---- DATA TO EXAMINE

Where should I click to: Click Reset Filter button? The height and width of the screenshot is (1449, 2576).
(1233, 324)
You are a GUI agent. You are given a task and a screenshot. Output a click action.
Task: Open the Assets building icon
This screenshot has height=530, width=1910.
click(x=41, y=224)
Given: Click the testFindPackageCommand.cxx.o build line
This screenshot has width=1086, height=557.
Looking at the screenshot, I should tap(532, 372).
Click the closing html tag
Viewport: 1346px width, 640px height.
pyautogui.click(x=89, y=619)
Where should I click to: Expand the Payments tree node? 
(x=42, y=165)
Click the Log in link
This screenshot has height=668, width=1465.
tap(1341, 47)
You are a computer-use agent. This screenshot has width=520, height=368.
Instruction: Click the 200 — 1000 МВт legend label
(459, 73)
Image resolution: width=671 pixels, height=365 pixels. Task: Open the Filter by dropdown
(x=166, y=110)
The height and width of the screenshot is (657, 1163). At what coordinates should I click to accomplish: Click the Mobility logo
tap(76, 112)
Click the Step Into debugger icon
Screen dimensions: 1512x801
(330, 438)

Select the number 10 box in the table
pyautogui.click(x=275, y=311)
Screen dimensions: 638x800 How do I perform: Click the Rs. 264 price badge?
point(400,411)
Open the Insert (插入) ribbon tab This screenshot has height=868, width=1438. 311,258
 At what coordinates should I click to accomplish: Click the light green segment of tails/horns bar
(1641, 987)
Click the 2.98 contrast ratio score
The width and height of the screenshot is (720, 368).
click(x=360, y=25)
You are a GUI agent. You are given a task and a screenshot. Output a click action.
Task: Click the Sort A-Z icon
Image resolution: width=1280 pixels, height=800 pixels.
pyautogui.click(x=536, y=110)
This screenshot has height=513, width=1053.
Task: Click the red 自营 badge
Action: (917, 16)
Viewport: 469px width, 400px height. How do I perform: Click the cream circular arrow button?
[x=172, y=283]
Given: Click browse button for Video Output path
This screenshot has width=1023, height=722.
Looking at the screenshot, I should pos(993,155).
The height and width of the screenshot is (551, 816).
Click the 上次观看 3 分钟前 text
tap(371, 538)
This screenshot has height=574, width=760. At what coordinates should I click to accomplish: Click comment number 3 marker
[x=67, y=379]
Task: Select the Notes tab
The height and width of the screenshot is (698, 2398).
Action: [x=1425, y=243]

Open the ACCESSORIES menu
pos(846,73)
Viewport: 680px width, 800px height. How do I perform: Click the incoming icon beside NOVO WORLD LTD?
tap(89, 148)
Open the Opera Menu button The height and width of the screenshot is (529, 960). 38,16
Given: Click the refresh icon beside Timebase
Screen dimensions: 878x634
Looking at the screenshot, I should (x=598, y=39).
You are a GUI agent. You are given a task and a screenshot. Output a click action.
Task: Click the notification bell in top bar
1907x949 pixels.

--------

PROBLEM TO SOLVE.
Each line of the data must be set down again as it is.

OUTPUT BELOW.
Where should I click to: Click Reset Filter button? The height and width of the screenshot is (1449, 2576).
(1233, 324)
You are a GUI agent. You are given a task and a screenshot. Output a click action.
Task: Open the Assets building icon
This screenshot has height=530, width=1910.
click(x=41, y=224)
Given: Click the testFindPackageCommand.cxx.o build line
This screenshot has width=1086, height=557.
Looking at the screenshot, I should tap(532, 372).
Click the closing html tag
Viewport: 1346px width, 640px height.
pyautogui.click(x=89, y=619)
Where should I click to: Expand the Payments tree node? 
(x=42, y=165)
Click the Log in link
This screenshot has height=668, width=1465.
tap(1341, 47)
You are a computer-use agent. This screenshot has width=520, height=368.
Instruction: Click the 200 — 1000 МВт legend label
(459, 73)
Image resolution: width=671 pixels, height=365 pixels. Task: Open the Filter by dropdown
(x=166, y=110)
The height and width of the screenshot is (657, 1163). At what coordinates should I click to accomplish: Click the Mobility logo
tap(76, 112)
Click the Step Into debugger icon
Screen dimensions: 1512x801
(330, 438)

Select the number 10 box in the table
pyautogui.click(x=275, y=311)
Screen dimensions: 638x800 How do I perform: Click the Rs. 264 price badge?
point(400,411)
Open the Insert (插入) ribbon tab This screenshot has height=868, width=1438. 311,258
 At what coordinates should I click to accomplish: Click the light green segment of tails/horns bar
(1641, 987)
Click the 2.98 contrast ratio score
The width and height of the screenshot is (720, 368).
click(x=360, y=25)
You are a GUI agent. You are given a task and a screenshot. Output a click action.
Task: Click the Sort A-Z icon
Image resolution: width=1280 pixels, height=800 pixels.
pyautogui.click(x=536, y=110)
This screenshot has height=513, width=1053.
Task: Click the red 自营 badge
Action: (917, 16)
Viewport: 469px width, 400px height. How do I perform: Click the cream circular arrow button?
[x=172, y=283]
Given: Click browse button for Video Output path
This screenshot has width=1023, height=722.
Looking at the screenshot, I should pos(993,155).
The height and width of the screenshot is (551, 816).
Click the 上次观看 3 分钟前 text
tap(371, 538)
This screenshot has height=574, width=760. At what coordinates should I click to accomplish: Click comment number 3 marker
[x=67, y=379]
Task: Select the Notes tab
The height and width of the screenshot is (698, 2398).
Action: [x=1425, y=243]

Open the ACCESSORIES menu
pos(846,73)
Viewport: 680px width, 800px height. How do I perform: Click the incoming icon beside NOVO WORLD LTD?
tap(89, 148)
Open the Opera Menu button The height and width of the screenshot is (529, 960). 38,16
Given: Click the refresh icon beside Timebase
Screen dimensions: 878x634
Looking at the screenshot, I should (x=598, y=39).
You are a GUI agent. You are given a task and a screenshot. Output a click action.
Task: Click the notification bell in top bar
1907x949 pixels.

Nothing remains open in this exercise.